_Extracted material_:

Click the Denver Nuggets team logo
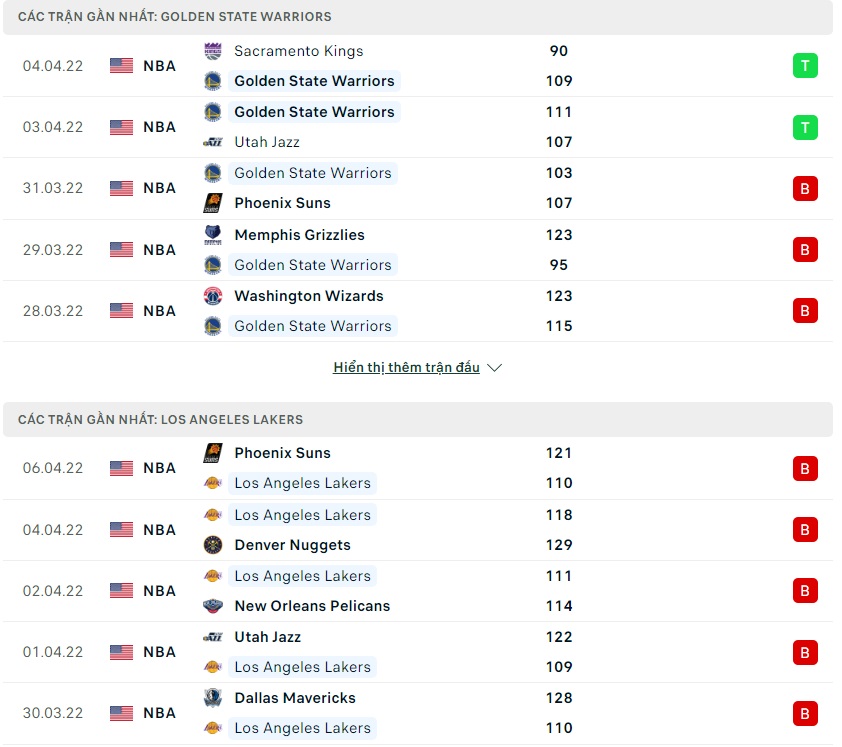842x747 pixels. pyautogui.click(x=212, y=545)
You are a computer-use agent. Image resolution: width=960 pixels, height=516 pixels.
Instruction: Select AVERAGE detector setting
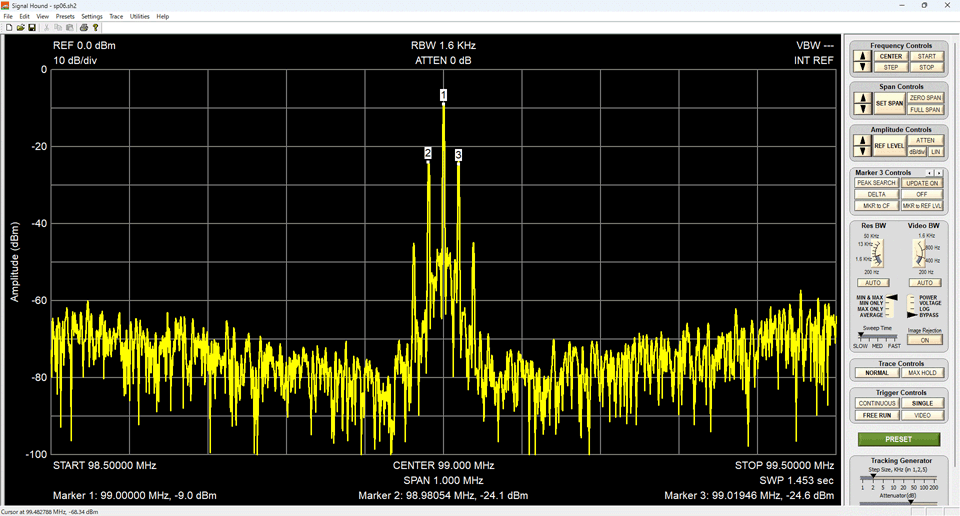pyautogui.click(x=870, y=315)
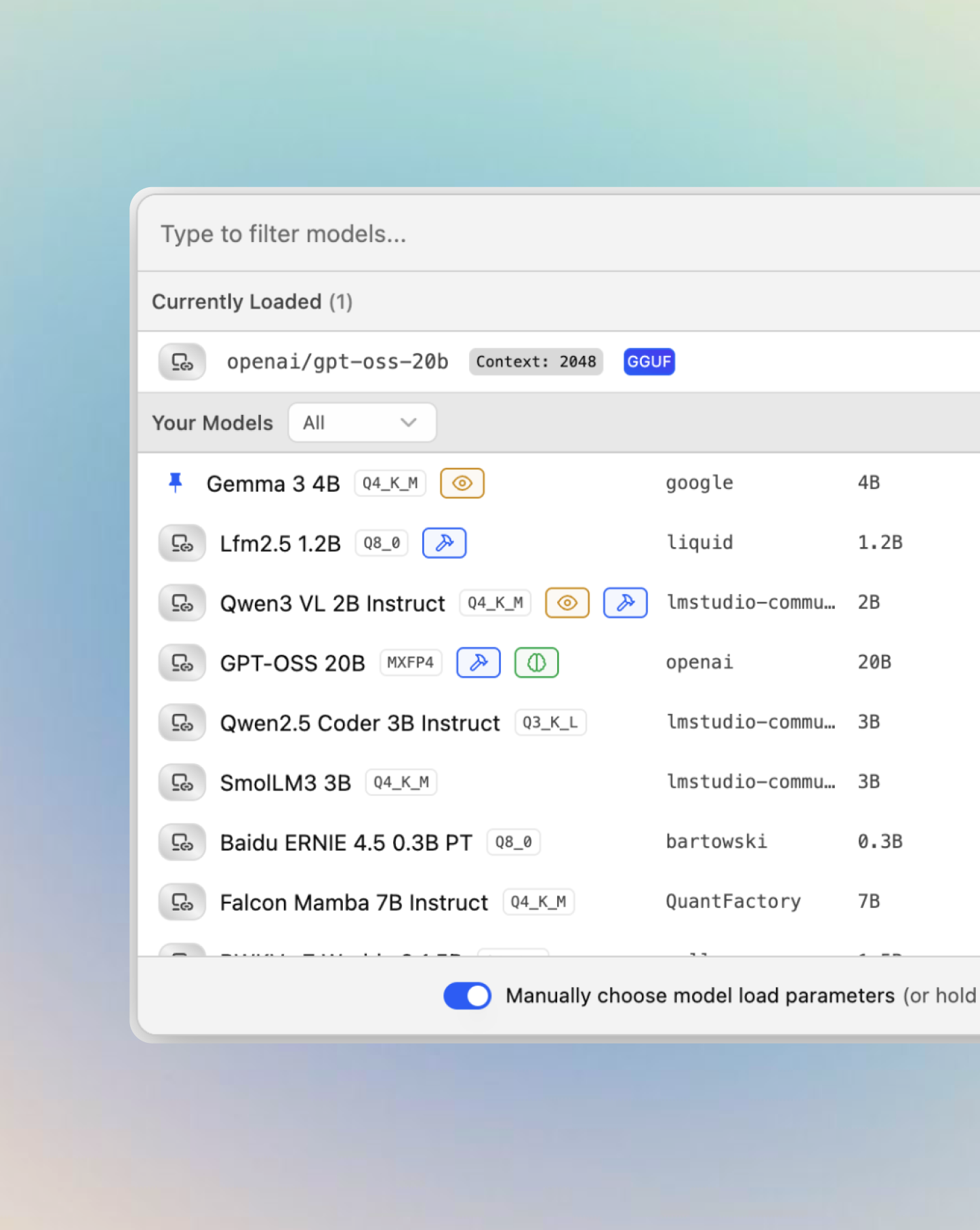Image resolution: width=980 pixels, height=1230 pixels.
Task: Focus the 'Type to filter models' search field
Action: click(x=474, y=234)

_Requirement_: Could you repeat, exactly and with nothing else, the lines from the one containing "You are a computer-use" through the last line of the records above, leaving out the pictures?

_Task result_:
You are a computer-use agent. Image resolution: width=960 pixels, height=516 pixels.
Instruction: Select AVERAGE detector setting
pyautogui.click(x=870, y=315)
Image resolution: width=980 pixels, height=1230 pixels.
Task: Focus the 'Type to filter models' search field
Action: click(x=474, y=234)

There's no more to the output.